El romano golpeó su mano e hizo que la pieza de fruta rodara por el suelo. Mael la contempló con desesperación y frunció el ceño encarándose de nuevo con su domine. Pulvio alzó la barbilla y le devolvió la mirada.

—Te queda mucho por aprender —dijo con suficiencia—. ¡Quitadle las vendas, llevadlo al patio de nuevo! —ordenó a sus esclavos—. No me mires así, querida hermana, sabes que la única forma de tratar con estos perros es con disciplina.

—¡No, por favor! —exclamó Mael contra su voluntad.

—No, por favor… ¿qué? —le preguntó Pulvio.

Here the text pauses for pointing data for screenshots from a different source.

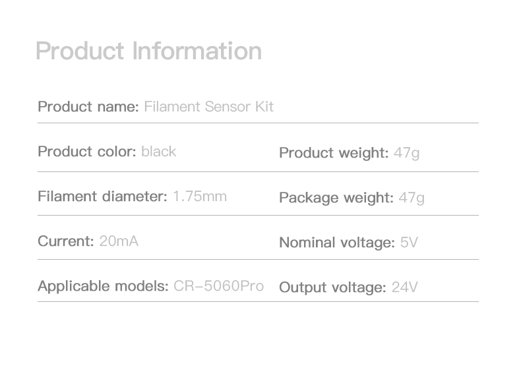Select the Product name label
Screen dimensions: 521x389
(88, 107)
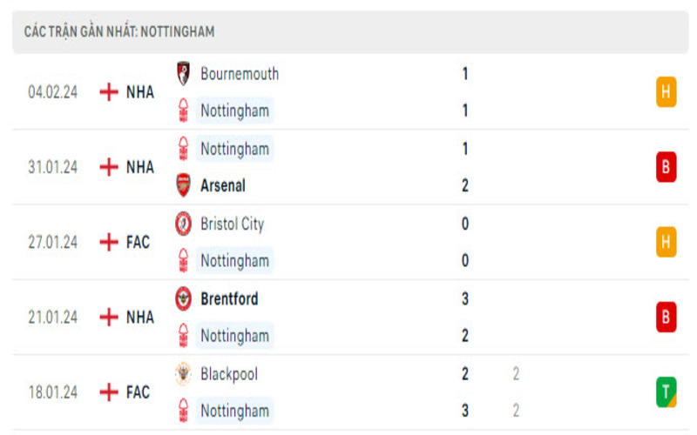This screenshot has height=435, width=697.
Task: Select the Bristol City team name
Action: tap(232, 224)
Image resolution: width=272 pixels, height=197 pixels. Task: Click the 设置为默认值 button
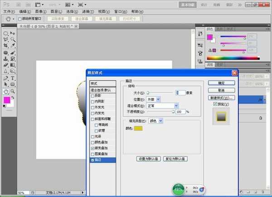click(x=147, y=159)
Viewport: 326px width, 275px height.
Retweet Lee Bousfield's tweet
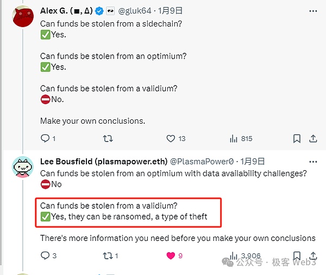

Mael tragó saliva, todo él estaba temblando—. No, por favor… ¿qué más falta ahí?

—Venga, no es tan difícil —insistió Pulvia—. Hazlo y tendrás otro melocotón. No tienes por qué hacerlo complicado.

«Tienes talento para las cosas difíciles». Recordó la voz de su tía. Por supuesto, no se refería a tratar con los romanos, pero sus palabras le arrancaron una sonrisa torcida y le dieron la suficiente fuerza para alzar la barbilla de nuevo.

—Esto empieza a resultar aburrido —suspiró su domine—. Muy bien, lo dicho. Desnudadlo y mandadlo de vuelta al patio.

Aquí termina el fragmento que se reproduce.